9. From BI to AI-Real-time insights from data: Retailers handle vast amounts of customer, product, and transactional data, and there has been a rapid increase in the rate of new data generated. Traditional business intelligence (BI) tools work with data at rest, focusing primarily on historical data. This makes it challenging for retailers to derive real-time insights and make proactive decisions. Additionally, deriving actionable insights is a manual-intensive process, leading to delays in decision-making.
In today's dynamic retail environment, there is need for correlated analysis of real-time data streams, customer interactions, and transactional data across multiple formats to enable faster decision-making. This will allow retailers to respond spontaneously to change.

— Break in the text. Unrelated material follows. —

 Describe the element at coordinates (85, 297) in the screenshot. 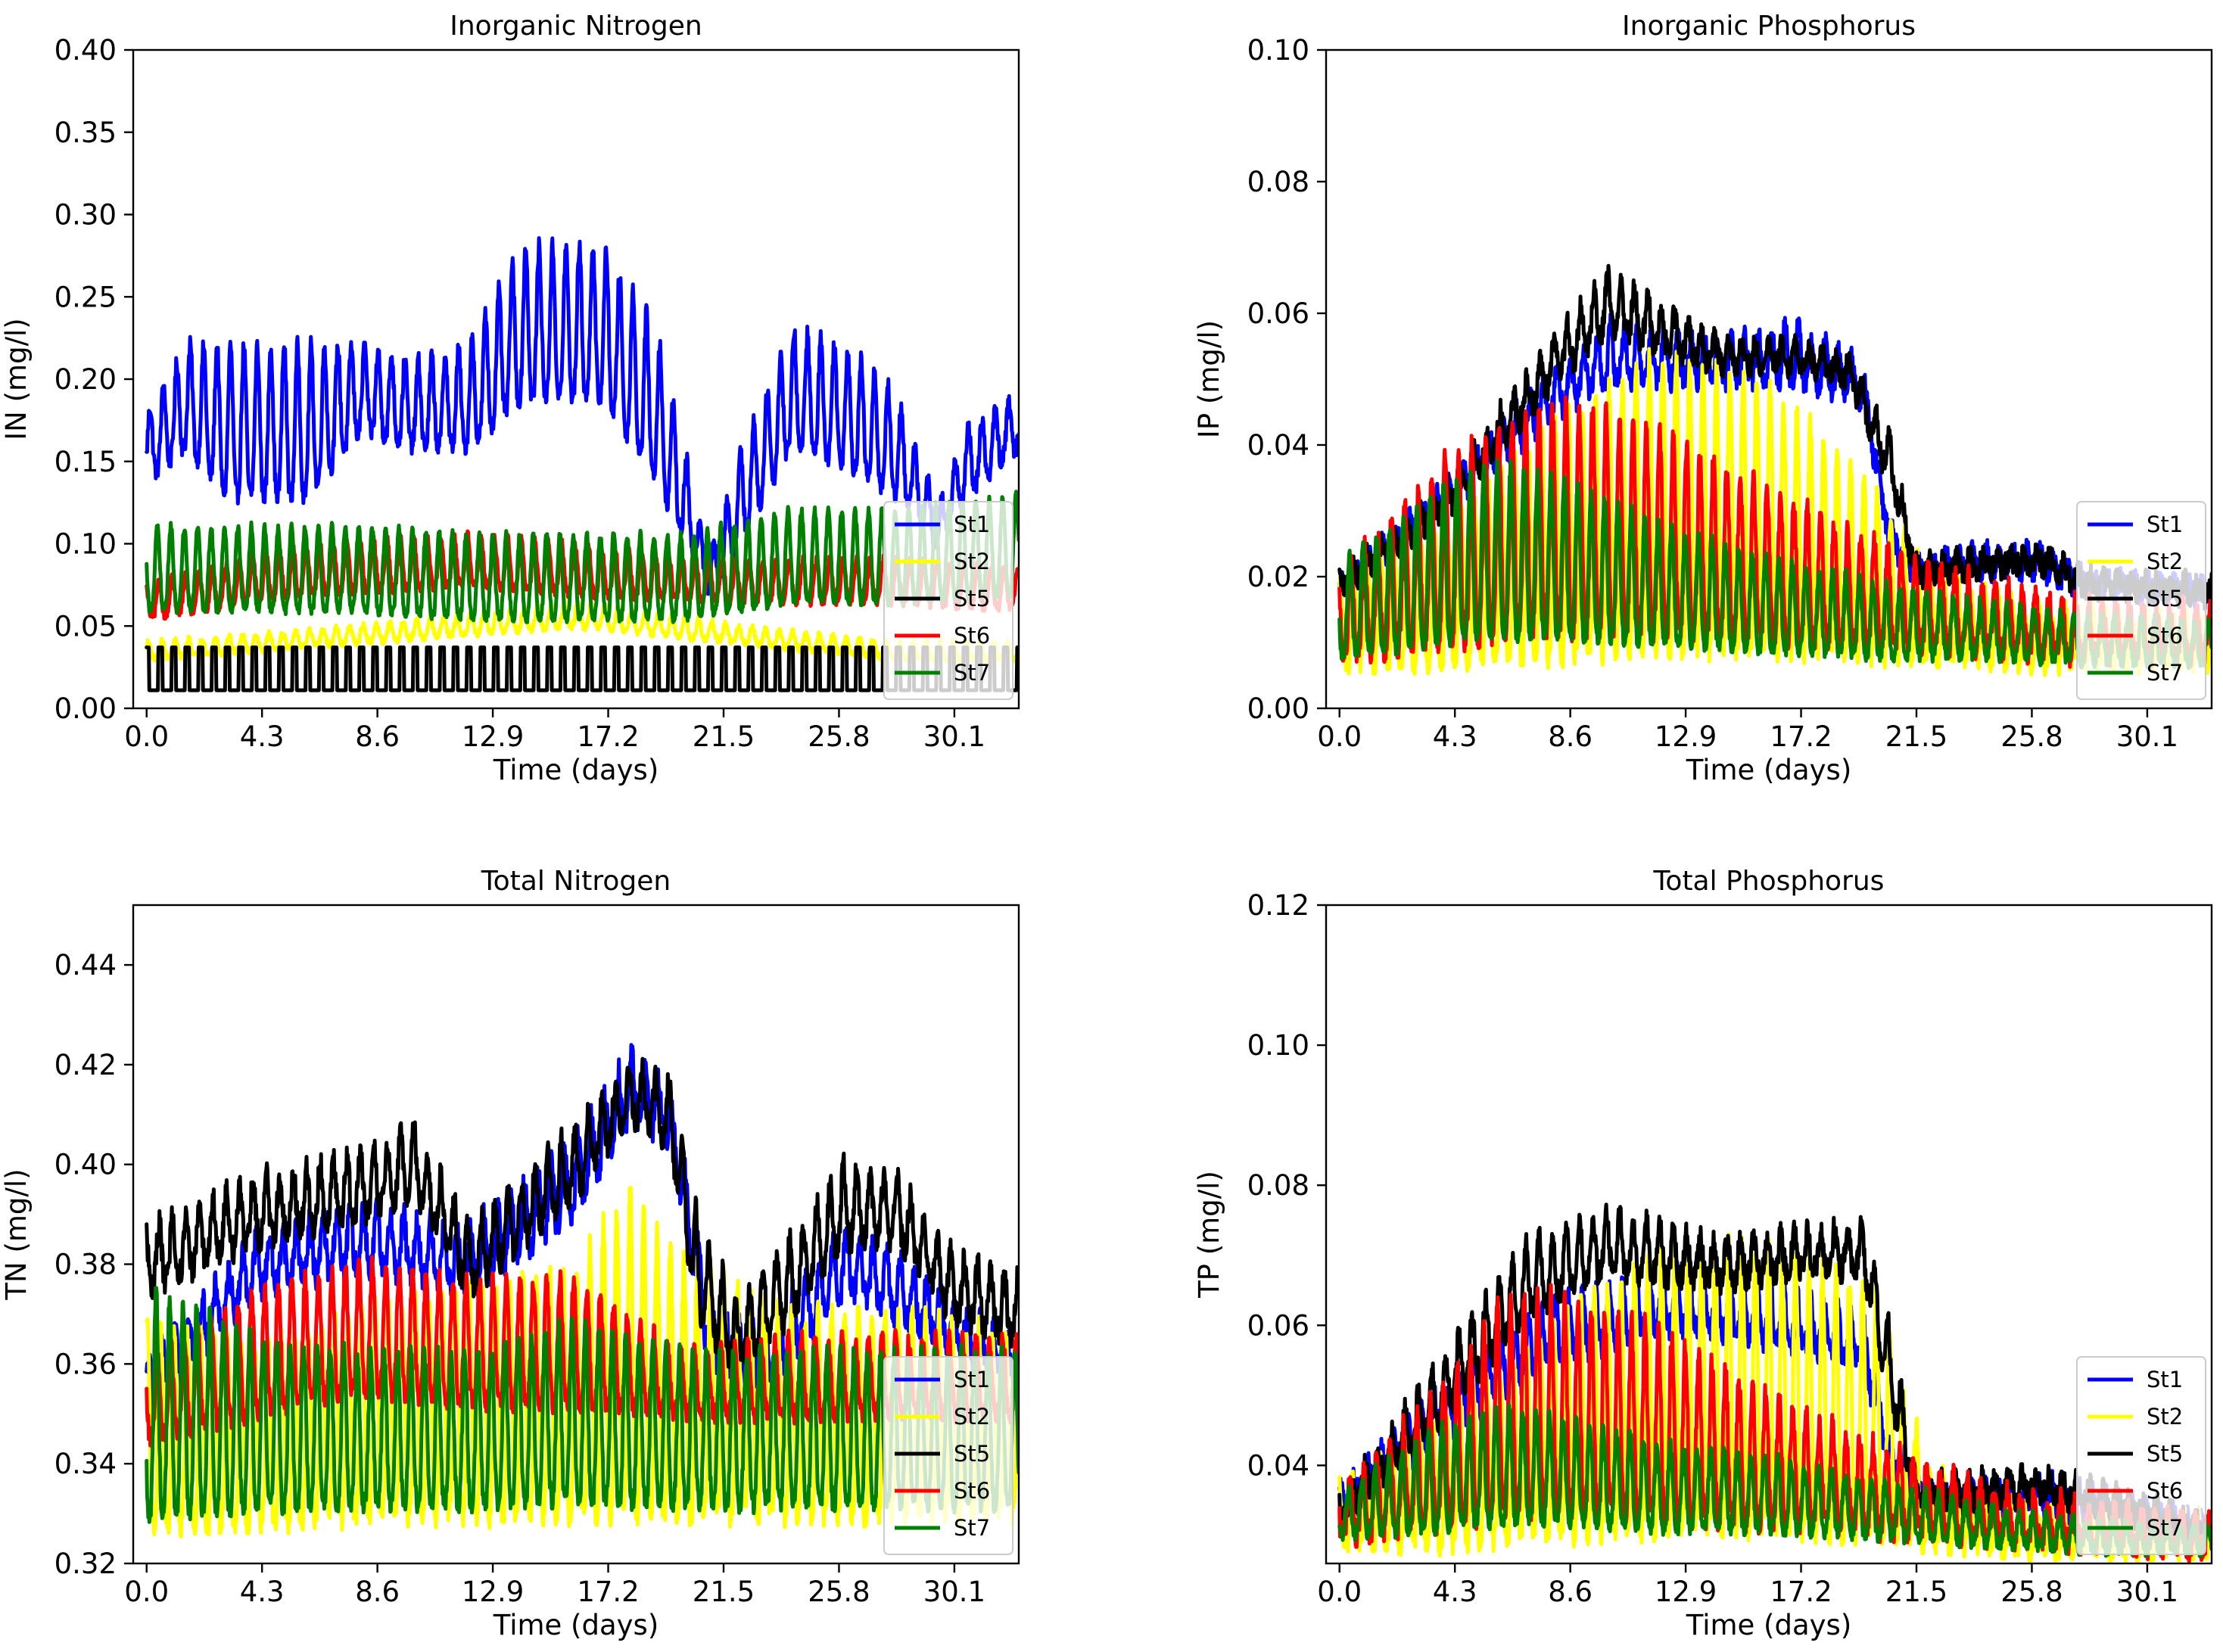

AI-driven analytics can help address these limitations and can provide real-time insights, such as:
The transition from BI to AI-driven analytics can help retailers gain a competitive edge, and deliver exceptional customer experiences.
10. Retail as a Service (RaaS)-Innovating business models: Retail as a Service (RaaS) is set to revolutionize the industry landscape in 2025 and beyond by offering a more efficient, flexible, and customer-centric approach. Per the model, companies offer retail infrastructure and services to brands, allowing enterprises to focus on core competencies, innovate products, and engage with customers dynamically. As new brands emerge, RaaS can enable quick market entry and rapid scaling without significant investments in traditional retail operations. This model can drive innovation and growth in the evolving retail landscape.
With rapid digitization and empowered customers, retailers have been innovating to better understand and serve their customers. We believe 2025 will be even more exciting, with significant enterprise strategies and investments in customer engagement, AI, cloud, supply chain, sustainability, data privacy and insights.